The Cambridge City Council re-elected Kenneth E. Reeves '72 as mayor this January in a vote marked by political bickering and an unusual alignment of the council's traditional factions.

Reeves, who was endorsed in the November council election by the progressive Cambridge Civic Association (CCA), was voted in not by other CCA councillors but by their perennial political opponents, the Independents.

In the 1993 elections, voters elected five CCA-backed candidates and four Independents.

Reeves sought support outside the CCA because the party has a policy of rotating the office of mayor among its councillors every two years.

If that had happened, Reeves would have been out and CCA-backed Councillor Francis H. Duehay '55 would have become mayor.

So Reeves solicited--and got--the votes of all four Independent councillors. None of the four other CCA councillors voted for Reeves.

In return for the mayorship, Reeves joined the Independents in successfully backing Independent councillor Sheila T. Russell for vice mayor.

Reeves' deal with the Independents caused a rift that, five months later, has still not healed.

While Reeves and the CCA have kept in contact since the mayor's defection, the dialogue has produced little more than more rancor.

"The CCA...is a paper tiger," Reeves said in an interview after the election. "It wants to roar like a big lion, but it is not. Certainly [it is] not a representative one."

Reeves' unusual positions threatens to tip the balance on several key issues in Cambridge. The CCA has traditionally supported government outreach and controversial programs like rent control, while Independents oppose such measures.

CCA President R. Philip Dowds says Reeves' political ambition out-weight the mayor's desire to maintain the CCA coalition.

"[Reeves'] need to be mayor exceeded all considerations," Dowds says.

A councillor who accepts CCA endorsement signs an agreement which says the CCA councillors should reach a consensus on four key city posts--the election of mayor and vice mayor and the hiring of the superintendent and the city manager.

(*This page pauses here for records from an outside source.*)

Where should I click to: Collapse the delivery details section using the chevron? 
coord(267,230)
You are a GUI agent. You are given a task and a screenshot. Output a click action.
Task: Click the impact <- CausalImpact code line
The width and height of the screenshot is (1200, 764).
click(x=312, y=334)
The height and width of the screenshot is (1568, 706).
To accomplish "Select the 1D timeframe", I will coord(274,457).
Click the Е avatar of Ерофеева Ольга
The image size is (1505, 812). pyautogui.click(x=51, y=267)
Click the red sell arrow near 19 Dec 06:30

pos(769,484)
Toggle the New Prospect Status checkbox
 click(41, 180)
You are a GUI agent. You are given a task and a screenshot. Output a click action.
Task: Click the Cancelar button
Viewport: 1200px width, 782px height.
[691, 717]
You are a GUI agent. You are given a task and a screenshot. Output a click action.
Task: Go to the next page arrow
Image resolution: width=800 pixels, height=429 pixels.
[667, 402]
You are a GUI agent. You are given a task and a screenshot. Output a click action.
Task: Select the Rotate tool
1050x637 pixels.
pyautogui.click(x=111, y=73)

Reeves says he did not consider the agreement binding when he sought to remain mayor.

"The CCA platform is to agree on [the four positions] `if at all possible,'" Reeves said. "That `if at all possible' is very germane."

Reeves also acted independently of the CCA councillors two years ago when he voted for the reappointement of City Manager Robert W. Healy. Dowds calls that vote "a watershed event" because the issue split the CCA majority.

Still, many Cambridge political observer say they do not believe the mayor's agreement with the Independents will change the progressive ideology of Reeves, the first Massachusetts city chief executive to be both Balck and gay.

"I don't think that Ken is the sort of person who would put aside his basic beliefs to be elected mayor," CCA councillor Kathleen L. Born said in an interview after the election.

Added Born: "Ken Reeves is a progressive person, a progressive councillor and a progressive mayor, and I am counting on him to vote that way."